[Stored records]
<<<<

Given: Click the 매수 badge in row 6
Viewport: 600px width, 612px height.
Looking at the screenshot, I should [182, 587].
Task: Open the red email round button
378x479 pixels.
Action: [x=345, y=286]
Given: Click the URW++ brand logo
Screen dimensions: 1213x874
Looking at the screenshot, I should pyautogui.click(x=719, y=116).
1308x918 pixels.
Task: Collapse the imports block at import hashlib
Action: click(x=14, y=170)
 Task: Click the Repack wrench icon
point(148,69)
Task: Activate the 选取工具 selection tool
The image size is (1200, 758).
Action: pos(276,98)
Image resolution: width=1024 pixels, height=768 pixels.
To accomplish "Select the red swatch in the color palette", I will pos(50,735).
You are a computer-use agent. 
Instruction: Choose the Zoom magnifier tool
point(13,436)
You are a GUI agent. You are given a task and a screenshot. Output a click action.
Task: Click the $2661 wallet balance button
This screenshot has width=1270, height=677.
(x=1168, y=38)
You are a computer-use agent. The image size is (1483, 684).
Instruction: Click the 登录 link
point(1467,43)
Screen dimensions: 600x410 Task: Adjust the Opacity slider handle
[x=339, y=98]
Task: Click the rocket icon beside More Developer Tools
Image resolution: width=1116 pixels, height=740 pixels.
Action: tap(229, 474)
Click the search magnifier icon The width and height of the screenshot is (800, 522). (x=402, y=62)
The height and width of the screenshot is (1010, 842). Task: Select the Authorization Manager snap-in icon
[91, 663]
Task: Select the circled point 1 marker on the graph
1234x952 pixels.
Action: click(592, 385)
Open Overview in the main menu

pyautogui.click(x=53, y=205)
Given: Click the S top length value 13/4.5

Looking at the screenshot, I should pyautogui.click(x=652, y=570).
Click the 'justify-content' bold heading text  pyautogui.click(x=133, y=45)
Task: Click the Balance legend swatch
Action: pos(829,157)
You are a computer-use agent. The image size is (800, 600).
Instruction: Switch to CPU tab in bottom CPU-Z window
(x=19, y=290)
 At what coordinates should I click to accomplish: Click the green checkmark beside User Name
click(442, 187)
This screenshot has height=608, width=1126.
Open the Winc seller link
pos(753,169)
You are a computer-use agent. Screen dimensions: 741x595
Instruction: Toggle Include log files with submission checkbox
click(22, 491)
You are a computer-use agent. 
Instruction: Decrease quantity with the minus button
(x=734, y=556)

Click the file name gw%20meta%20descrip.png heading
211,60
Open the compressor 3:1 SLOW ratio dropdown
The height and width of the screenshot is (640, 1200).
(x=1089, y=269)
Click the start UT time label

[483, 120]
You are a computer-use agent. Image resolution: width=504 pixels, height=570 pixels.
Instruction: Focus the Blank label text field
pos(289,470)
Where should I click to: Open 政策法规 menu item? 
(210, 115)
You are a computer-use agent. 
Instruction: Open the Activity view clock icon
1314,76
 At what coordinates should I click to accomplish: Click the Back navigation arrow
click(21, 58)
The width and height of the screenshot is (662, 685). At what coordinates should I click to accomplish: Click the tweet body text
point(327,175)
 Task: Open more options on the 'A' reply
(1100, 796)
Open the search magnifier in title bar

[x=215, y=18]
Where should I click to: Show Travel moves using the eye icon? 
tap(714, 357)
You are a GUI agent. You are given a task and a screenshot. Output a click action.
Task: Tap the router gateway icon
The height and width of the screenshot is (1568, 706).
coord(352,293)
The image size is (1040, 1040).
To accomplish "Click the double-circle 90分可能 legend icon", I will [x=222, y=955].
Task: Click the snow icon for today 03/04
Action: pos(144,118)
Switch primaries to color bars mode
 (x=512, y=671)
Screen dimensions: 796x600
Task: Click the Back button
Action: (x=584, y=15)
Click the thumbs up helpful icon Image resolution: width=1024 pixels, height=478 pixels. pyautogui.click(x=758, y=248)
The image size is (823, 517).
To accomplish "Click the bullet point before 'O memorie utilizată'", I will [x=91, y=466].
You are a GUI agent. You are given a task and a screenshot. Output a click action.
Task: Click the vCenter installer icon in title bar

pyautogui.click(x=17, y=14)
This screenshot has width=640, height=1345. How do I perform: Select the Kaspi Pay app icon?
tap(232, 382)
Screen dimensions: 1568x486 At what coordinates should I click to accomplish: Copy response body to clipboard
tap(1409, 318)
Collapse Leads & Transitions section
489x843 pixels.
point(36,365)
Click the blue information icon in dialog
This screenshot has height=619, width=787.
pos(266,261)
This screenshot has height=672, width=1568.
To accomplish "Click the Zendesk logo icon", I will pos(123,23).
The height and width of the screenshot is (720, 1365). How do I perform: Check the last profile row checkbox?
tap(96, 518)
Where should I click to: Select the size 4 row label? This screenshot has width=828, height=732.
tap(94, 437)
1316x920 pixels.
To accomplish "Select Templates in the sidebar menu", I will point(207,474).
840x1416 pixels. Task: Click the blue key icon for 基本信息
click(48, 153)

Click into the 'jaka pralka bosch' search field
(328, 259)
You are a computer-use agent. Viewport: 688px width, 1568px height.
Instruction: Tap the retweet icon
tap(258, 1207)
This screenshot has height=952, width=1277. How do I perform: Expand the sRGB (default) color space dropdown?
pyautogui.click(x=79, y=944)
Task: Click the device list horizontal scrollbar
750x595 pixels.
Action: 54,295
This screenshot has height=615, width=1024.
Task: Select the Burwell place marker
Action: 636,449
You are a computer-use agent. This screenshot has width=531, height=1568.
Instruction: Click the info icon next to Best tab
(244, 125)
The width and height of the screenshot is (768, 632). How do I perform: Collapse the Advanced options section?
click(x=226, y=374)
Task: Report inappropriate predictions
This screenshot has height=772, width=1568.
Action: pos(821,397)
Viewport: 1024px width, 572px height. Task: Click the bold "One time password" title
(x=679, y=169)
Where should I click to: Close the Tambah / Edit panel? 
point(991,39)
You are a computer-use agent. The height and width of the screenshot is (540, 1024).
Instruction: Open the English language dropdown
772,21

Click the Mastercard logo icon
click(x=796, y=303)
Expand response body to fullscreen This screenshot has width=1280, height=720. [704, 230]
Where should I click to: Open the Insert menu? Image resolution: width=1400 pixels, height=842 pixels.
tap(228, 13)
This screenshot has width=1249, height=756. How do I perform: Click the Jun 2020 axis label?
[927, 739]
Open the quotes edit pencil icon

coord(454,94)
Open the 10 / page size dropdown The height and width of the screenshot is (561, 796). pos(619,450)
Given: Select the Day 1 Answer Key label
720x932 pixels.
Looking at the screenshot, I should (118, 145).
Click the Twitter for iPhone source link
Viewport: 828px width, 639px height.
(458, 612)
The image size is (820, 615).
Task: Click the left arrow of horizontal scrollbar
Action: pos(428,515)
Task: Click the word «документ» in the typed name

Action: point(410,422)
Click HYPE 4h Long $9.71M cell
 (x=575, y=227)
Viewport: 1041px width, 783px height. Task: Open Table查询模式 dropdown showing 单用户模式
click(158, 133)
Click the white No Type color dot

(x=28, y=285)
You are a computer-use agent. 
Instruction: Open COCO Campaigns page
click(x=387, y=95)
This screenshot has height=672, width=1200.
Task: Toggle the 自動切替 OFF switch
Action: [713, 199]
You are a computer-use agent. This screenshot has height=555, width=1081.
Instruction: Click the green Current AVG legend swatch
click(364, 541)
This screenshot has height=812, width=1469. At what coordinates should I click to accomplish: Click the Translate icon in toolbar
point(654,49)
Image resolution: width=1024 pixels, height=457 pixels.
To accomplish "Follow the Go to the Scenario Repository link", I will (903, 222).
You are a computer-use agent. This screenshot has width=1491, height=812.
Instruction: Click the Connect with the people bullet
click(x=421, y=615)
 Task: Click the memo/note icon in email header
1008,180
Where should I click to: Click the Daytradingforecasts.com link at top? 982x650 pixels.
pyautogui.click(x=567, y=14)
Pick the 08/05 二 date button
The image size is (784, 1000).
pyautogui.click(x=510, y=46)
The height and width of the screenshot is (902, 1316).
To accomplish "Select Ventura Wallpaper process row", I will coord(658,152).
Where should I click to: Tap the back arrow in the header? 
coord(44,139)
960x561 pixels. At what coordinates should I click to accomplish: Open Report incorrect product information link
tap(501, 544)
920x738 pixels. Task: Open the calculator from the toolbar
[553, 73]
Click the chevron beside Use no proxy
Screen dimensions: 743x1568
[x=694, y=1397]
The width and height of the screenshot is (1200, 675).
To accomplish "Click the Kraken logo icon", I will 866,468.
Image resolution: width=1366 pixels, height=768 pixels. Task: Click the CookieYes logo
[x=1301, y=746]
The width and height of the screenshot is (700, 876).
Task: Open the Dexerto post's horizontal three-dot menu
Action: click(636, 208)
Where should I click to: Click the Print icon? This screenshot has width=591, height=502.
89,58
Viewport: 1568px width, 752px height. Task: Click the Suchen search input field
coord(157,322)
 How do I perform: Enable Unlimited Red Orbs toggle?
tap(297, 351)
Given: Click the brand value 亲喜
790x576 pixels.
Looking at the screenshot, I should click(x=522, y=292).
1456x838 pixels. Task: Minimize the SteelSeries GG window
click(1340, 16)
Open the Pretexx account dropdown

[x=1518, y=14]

>>>>

# Goal of the exercise:
The required output is the stretch of entries above from the line containing "Task: Click the device" through the line containing "has width=531, height=1568.", reproduced exactly.

# Response box:
Task: Click the device list horizontal scrollbar
750x595 pixels.
Action: 54,295
This screenshot has height=615, width=1024.
Task: Select the Burwell place marker
Action: 636,449
You are a computer-use agent. This screenshot has width=531, height=1568.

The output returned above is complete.